One of the most popular desserts in Cabo Verde is goat cheese with papaya jam. You may not have had papaya jam before, but you’re going to want to try it… and I’m going to teach you how to make it! Or, if you’d prefer to make this recipe with a different fruit instead, just trade out the papaya in this papaya jam recipe and replace it with the fruit that you prefer more.
I’m not a huge fan of papayas. I don’t think that they’re sweet enough for me, so I oftentimes choose to stay away from them. That is, of course, unless the papayas are made into papaya jam. Then they are sweet and delicious and perfect for pairing with toast OR dessert.
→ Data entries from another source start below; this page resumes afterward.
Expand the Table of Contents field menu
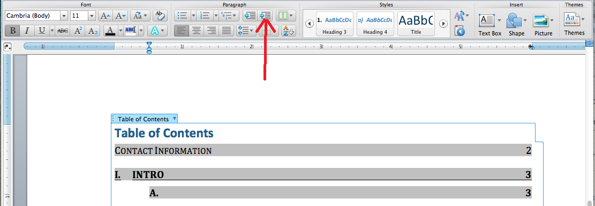Screen dimensions: 595x206 coord(175,119)
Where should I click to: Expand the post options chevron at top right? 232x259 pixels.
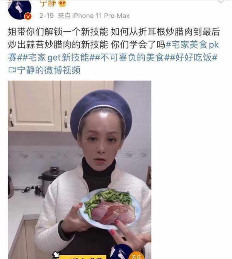221,2
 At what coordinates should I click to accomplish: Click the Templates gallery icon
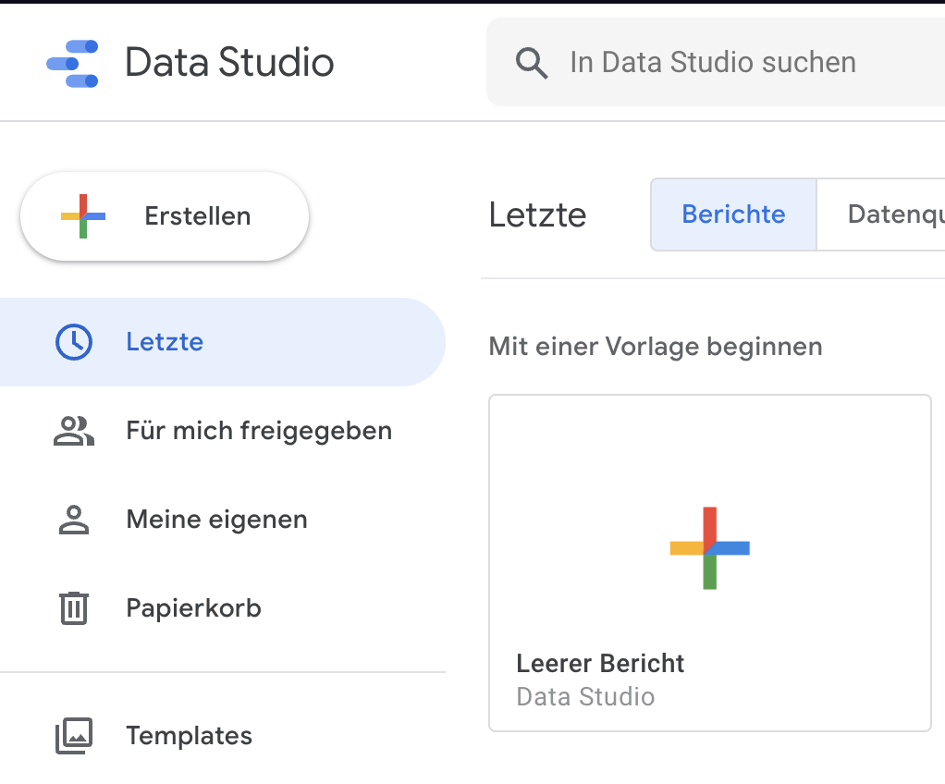point(74,736)
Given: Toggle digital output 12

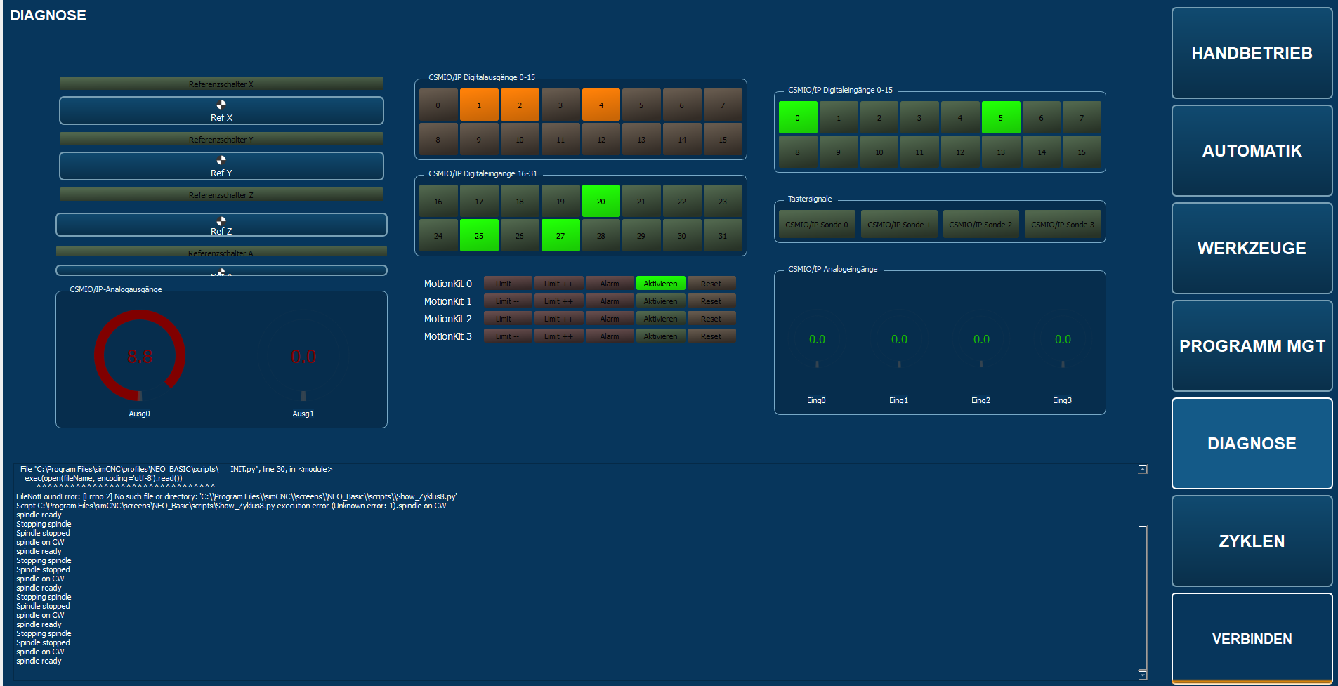Looking at the screenshot, I should click(601, 140).
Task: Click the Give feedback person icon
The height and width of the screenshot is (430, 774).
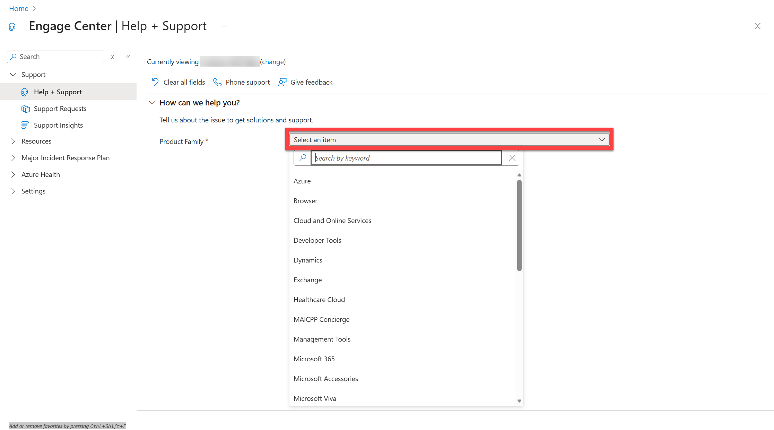Action: 282,82
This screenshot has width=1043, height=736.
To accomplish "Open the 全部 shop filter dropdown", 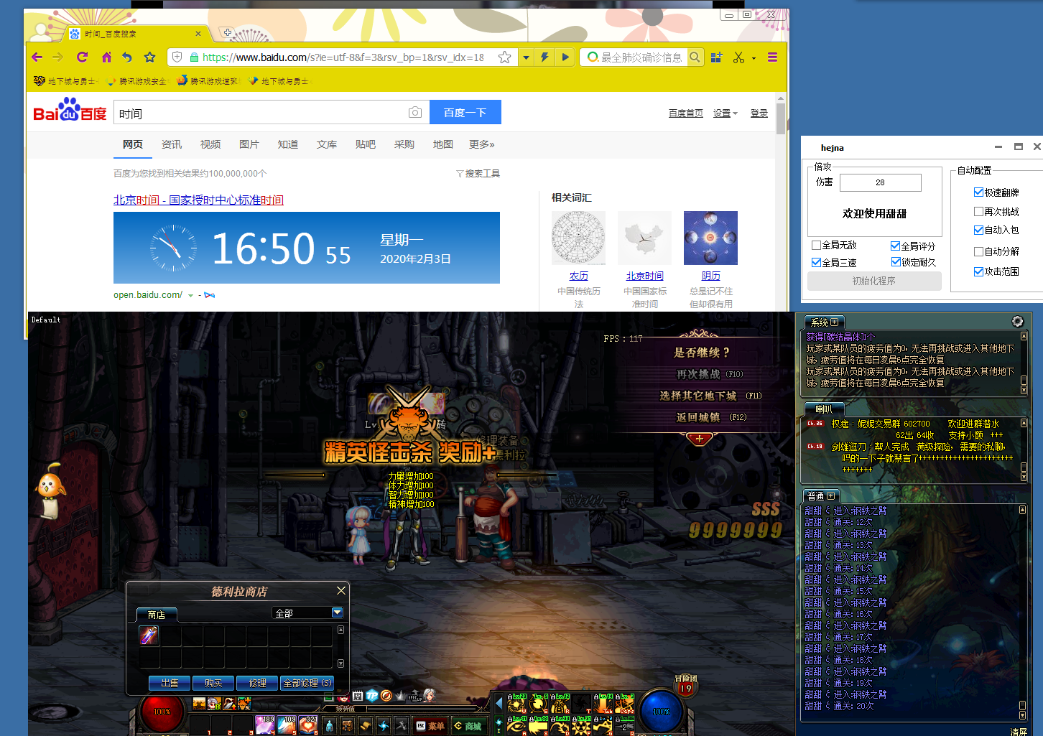I will point(338,612).
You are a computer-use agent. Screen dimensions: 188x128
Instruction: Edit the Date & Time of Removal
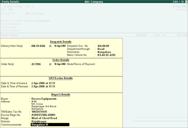[x=43, y=87]
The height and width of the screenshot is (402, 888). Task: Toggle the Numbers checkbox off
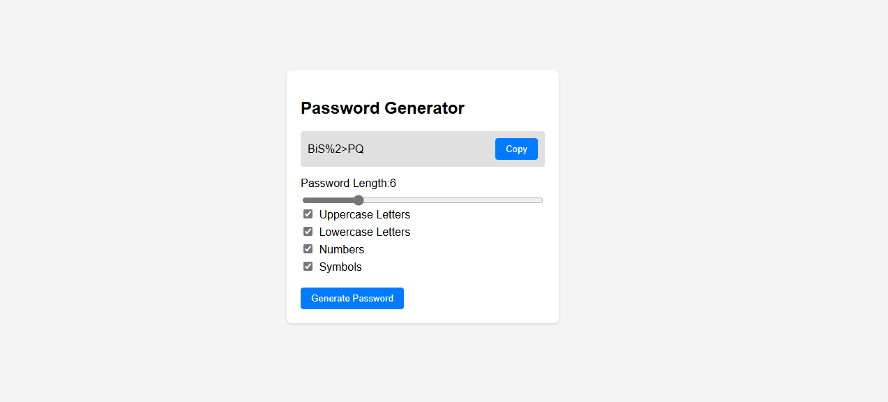pyautogui.click(x=308, y=249)
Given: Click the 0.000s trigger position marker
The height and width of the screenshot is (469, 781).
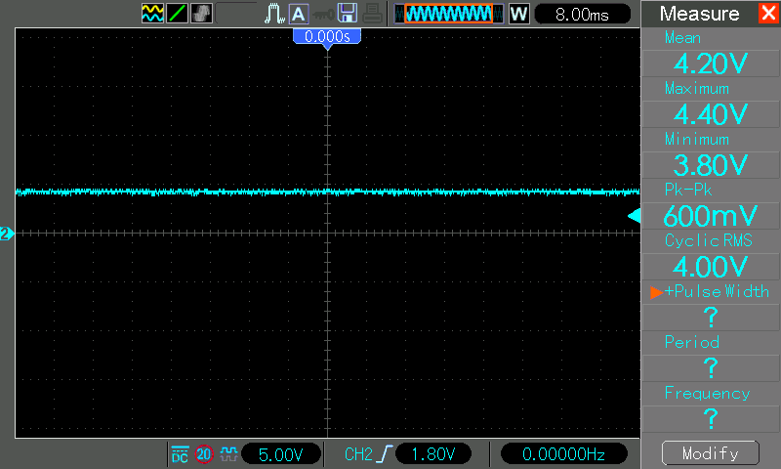Looking at the screenshot, I should [x=327, y=36].
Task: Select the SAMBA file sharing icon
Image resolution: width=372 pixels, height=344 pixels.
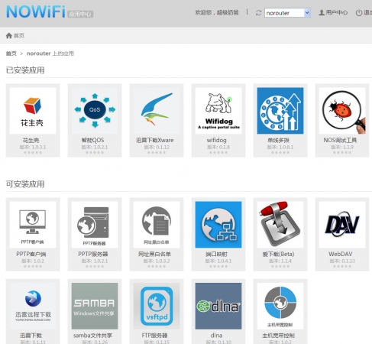Action: coord(95,306)
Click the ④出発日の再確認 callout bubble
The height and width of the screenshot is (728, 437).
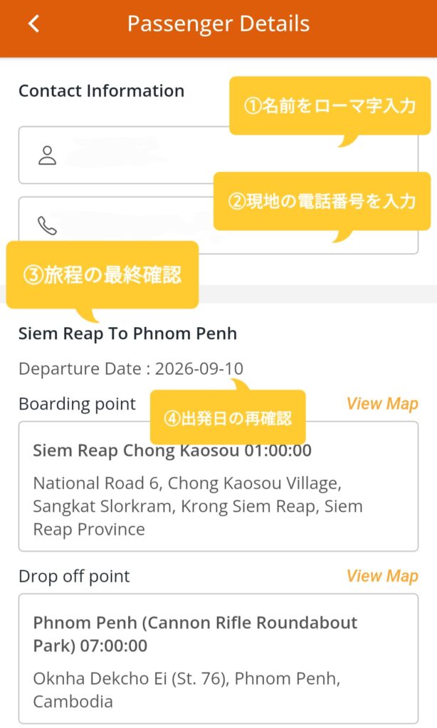[x=228, y=418]
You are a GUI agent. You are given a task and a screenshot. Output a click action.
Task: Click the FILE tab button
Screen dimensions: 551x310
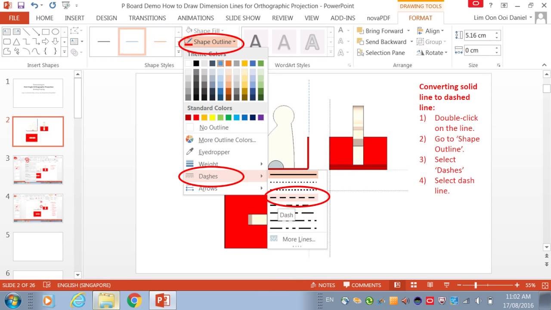14,18
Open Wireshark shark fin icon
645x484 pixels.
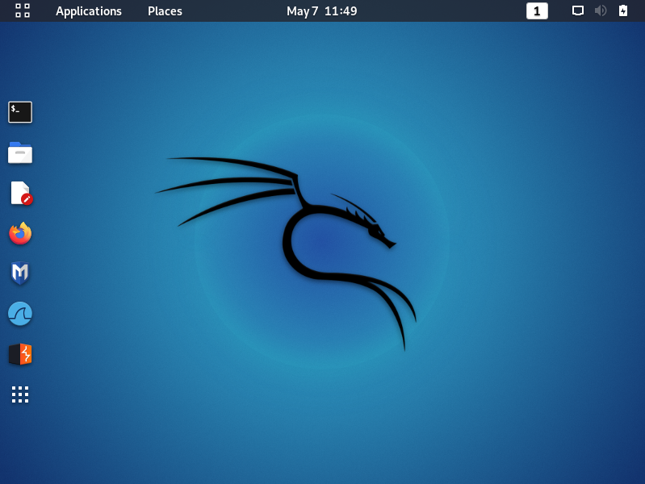point(19,313)
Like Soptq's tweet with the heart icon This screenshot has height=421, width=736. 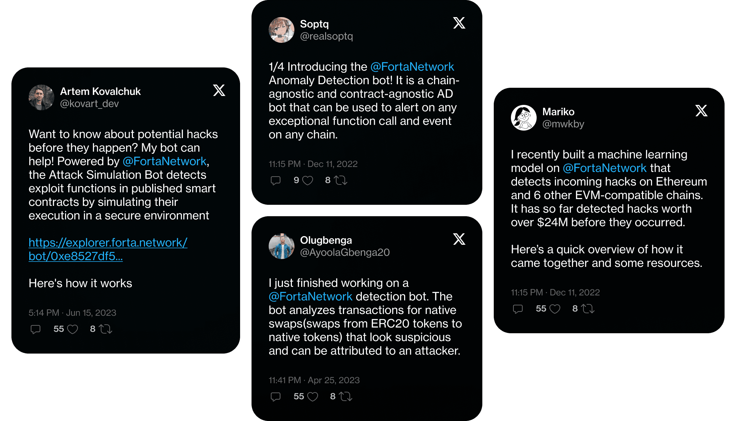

If you want to learn how to make this recipe with papayas like I am, that’s perfect. But if, instead, you’d prefer to use strawberries, or blueberries or raspberries, you’re free to do that, too. Just replace the 2 cups of papaya with 2 cup of your preferred fruit instead.
What Ingredients are in this Recipe?
- Fruit (in my case, papaya)
- Sugar
- Lime juice
- Vanilla
How to Make Jam
Add all of your ingredients into a small pot, and mix them to combine.
Cook over medium heat until the ingredients in pot begin to boil. Turn the heat down and allow to simmer at a low, rolling boil for about 25-30 minutes, stirring occasionally.
Cook until the desired consistency is reached. The jam should hold its own shape when you run a rubber spatula through it.
Another way to test is to chill a plate in the refrigerator and then, when you think your jam is done, add a small spoonful of it to the chilled plate. If it holds its shape and does not melt across the plate, it is ready.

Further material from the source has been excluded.